[[ The data, beginning ]]
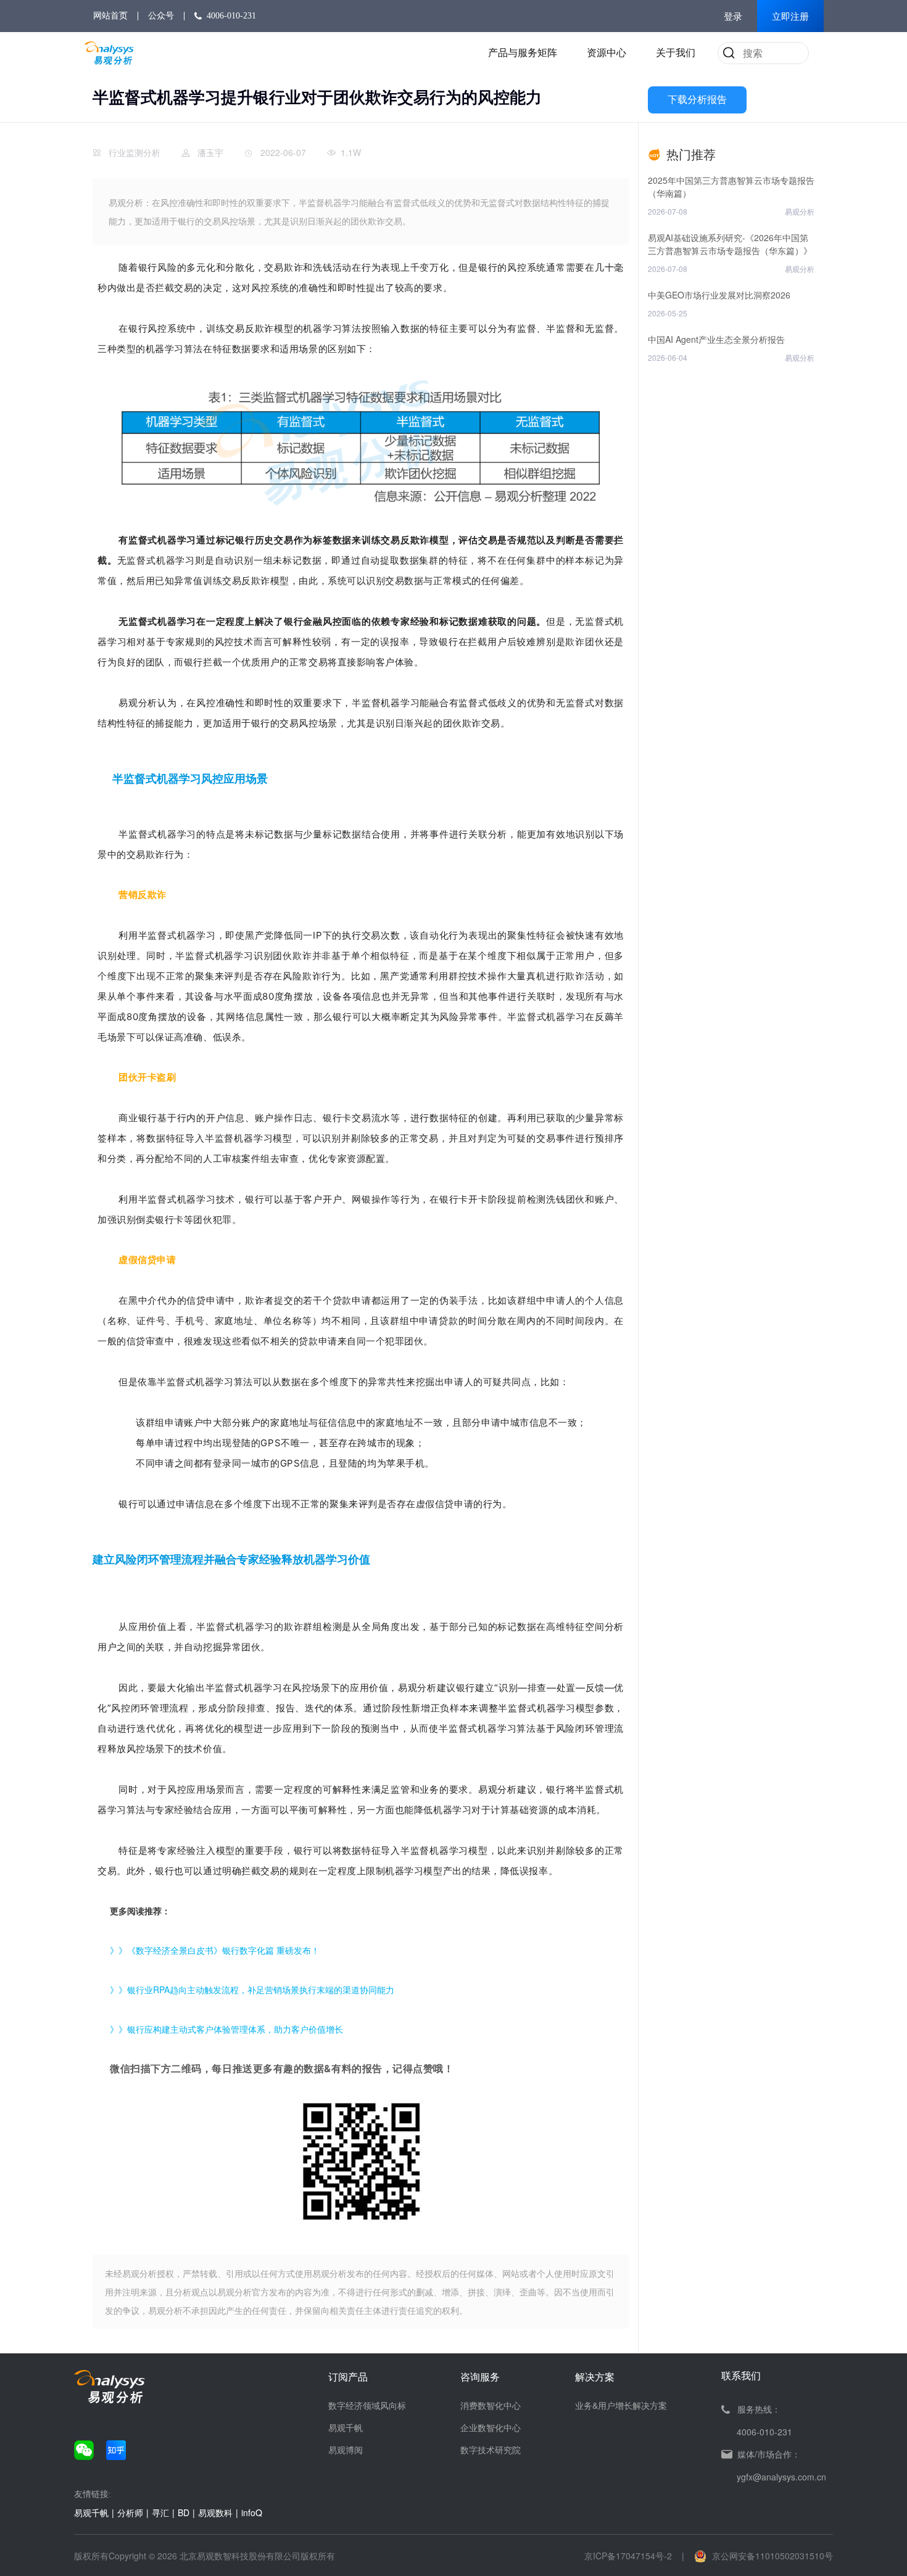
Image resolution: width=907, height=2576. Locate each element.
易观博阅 (345, 2449)
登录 (733, 17)
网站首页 (110, 15)
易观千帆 (345, 2427)
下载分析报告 (697, 99)
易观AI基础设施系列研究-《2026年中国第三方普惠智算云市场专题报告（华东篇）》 (730, 244)
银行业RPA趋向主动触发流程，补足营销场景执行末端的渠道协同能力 (260, 1989)
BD (183, 2512)
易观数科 (215, 2512)
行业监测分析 (134, 152)
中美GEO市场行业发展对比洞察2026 (719, 295)
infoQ (251, 2512)
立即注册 (790, 17)
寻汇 (160, 2512)
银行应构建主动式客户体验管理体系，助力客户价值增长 (235, 2029)
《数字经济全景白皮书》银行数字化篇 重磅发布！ (223, 1950)
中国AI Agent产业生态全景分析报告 (716, 339)
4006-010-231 (231, 15)
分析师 (130, 2512)
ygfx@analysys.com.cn (781, 2477)
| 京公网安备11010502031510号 (757, 2555)
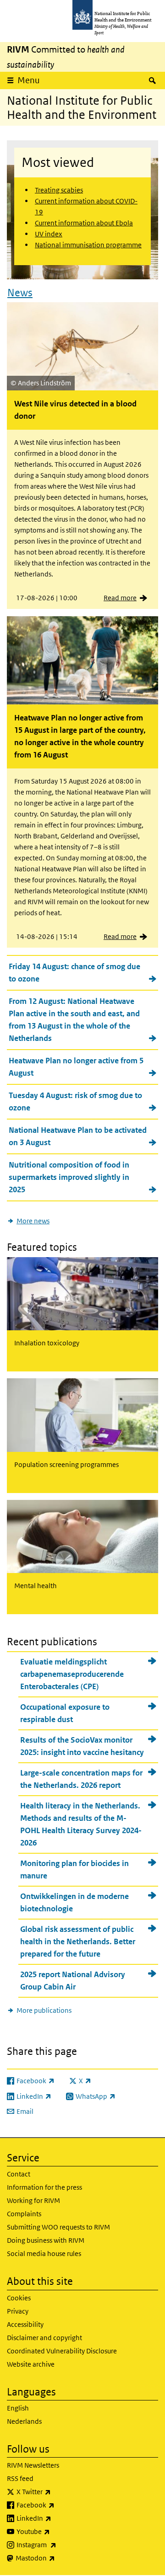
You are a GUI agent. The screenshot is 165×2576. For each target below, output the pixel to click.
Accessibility (25, 2324)
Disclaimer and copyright (44, 2337)
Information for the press (44, 2187)
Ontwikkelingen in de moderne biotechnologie (74, 1902)
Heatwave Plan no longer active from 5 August (76, 1067)
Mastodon (59, 2557)
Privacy (17, 2311)
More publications (44, 2010)
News (20, 293)
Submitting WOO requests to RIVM (58, 2227)
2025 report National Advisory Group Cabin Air (72, 1980)
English (18, 2408)
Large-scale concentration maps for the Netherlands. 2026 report (81, 1779)
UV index (48, 233)
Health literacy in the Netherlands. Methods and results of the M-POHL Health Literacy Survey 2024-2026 (81, 1824)
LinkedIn (57, 2518)
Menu (28, 80)
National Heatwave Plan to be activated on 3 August (78, 1136)
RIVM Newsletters (33, 2465)
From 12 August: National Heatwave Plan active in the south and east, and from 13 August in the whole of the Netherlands (74, 1019)
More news (33, 1220)
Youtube (57, 2531)
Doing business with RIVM (45, 2240)
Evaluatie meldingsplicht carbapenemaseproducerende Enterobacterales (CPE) (72, 1674)
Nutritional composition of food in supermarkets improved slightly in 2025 (69, 1177)
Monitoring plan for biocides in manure (74, 1869)
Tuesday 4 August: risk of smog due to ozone (75, 1101)
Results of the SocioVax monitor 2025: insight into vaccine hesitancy (82, 1746)
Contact (18, 2174)
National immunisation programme (88, 244)
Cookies (19, 2297)
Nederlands (24, 2421)
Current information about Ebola (84, 223)
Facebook (59, 2504)
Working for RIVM (33, 2200)
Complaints (24, 2213)
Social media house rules (44, 2253)
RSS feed (20, 2478)
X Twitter (57, 2491)
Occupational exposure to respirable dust (65, 1713)
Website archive (31, 2364)
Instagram (60, 2544)
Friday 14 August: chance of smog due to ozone (74, 972)
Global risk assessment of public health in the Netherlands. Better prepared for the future (77, 1941)
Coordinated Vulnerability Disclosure (62, 2351)
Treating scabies (59, 190)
[[ The data, end ]]
- Task instructions -
In the listing above, find each line with the word "National" and copy it out.

- Answer space -
2025 report National Advisory Group Cabin Air (72, 1980)
National Heatwave Plan to be activated on 3 August (78, 1136)
From 12 August: National Heatwave Plan active in the south and east, and from 13 August in the whole of the Netherlands (74, 1019)
National immunisation programme (88, 244)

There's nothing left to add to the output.